The High Court has given a water meter installation company permission to serve legal proceedings on a number of people allegedly interfering with workers putting in the meters.
GMC Sierra Ltd claims its workers have been assaulted, intimidated and prevented from installing meters since the beginning of summer.
Yesterday, Mr Justice Paul Gilligan granted Jim O’Callaghan SC, for the company, permission to serve at short notice the company’s intention to seek contempt of court orders against eight individuals arising out of the protests.
Mr O’Callaghan said the company had brought proceedings against another nine people last month and there had been no difficulties with those individuals.
However, even though the High Court order applied to anyone with knowledge of it, and was also put up on company vans and barriers at the site of the meter installations, the interference and intimidation had continued, Mr O’Callaghan said.
Between 40 and 50 people were turning up at the protests and GMC Sierra was concerned about the health and safety of its workers as well as of residents, counsel said.
“Someone is going to get seriously injured as a result because they are chaotic at present,” counsel said.
GMC Sierra’s operations manager, Niall Corrigan, said in an affidavit the harassment and intimidation of company workers has been ongoing since September and he believed the protests were being “carefully orchestrated as a means of furthering civil disobedience”.

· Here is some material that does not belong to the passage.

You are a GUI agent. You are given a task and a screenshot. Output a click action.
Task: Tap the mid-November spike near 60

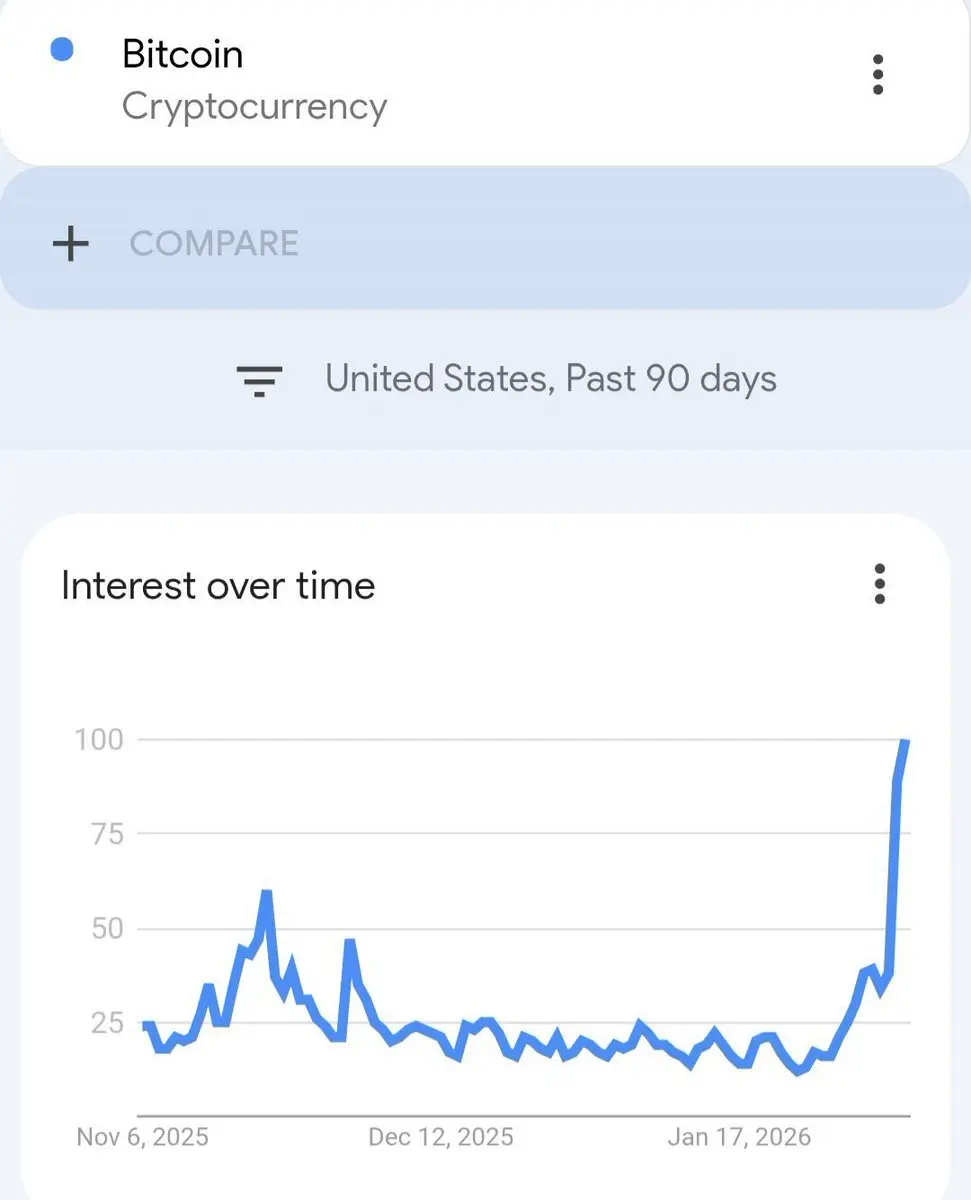[x=266, y=893]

Mr O’Callaghan said the right of people to protest and that of the company to lawfully install meters could be met if the court makes an order that nobody, other than authorised personnel, and residents of the houses where the meters are being installed, can come within 20m of the works.
Mr Justice Gilligan granted counsel permission for short service of the proceedings on the eight defendants and said the matter could come back before the court next Tuesday.